_WHAT NEEDS TO BE DONE_
Reproduce the records below exactly, but only between the lines holding "Task: Click the AMD Ryzen 5 7540U header" and "Screen dimensions: 1004x684", inclusive.

_RECORDS FOR THE EXERCISE_
[Start of Attachment]
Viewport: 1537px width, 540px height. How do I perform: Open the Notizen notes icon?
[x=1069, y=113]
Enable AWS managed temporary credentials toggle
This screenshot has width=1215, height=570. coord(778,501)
[End of Attachment]
[Start of Attachment]
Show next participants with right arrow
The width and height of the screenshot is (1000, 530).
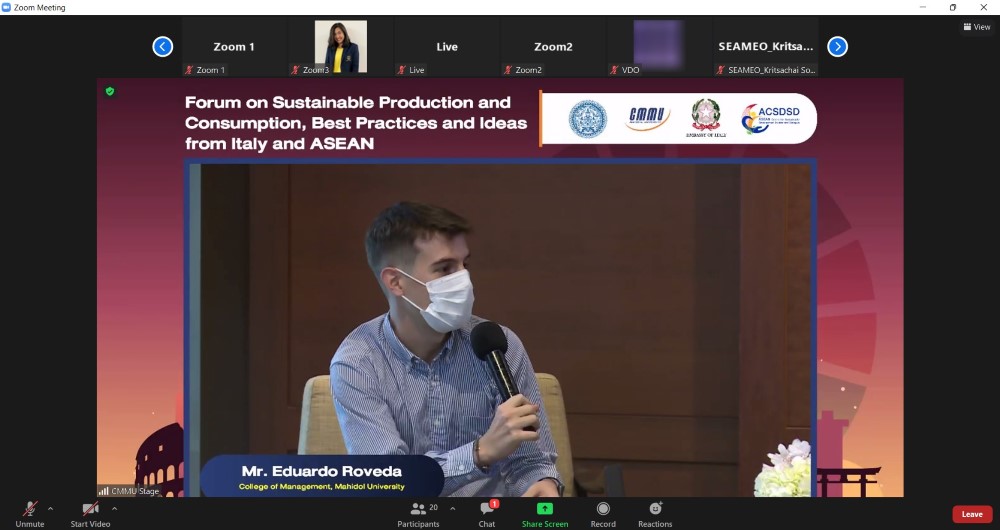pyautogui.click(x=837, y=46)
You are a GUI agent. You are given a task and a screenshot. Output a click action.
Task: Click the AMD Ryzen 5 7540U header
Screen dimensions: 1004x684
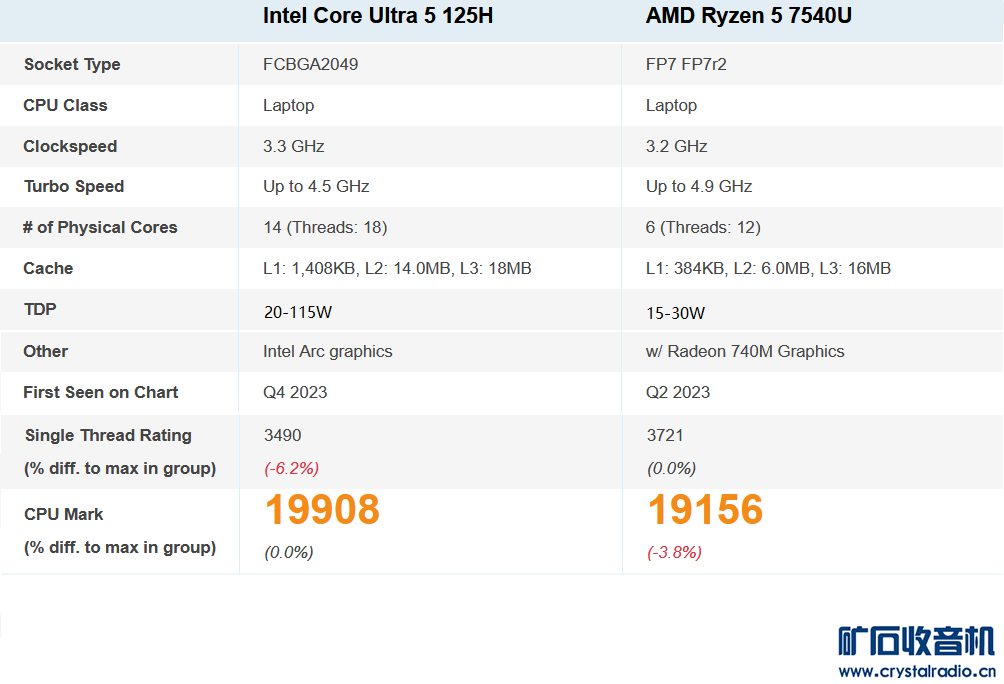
[End of Attachment]
_SOLUTION FOR THIS PROBLEM_
Task: Click the AMD Ryzen 5 7540U header
Screen dimensions: 1004x684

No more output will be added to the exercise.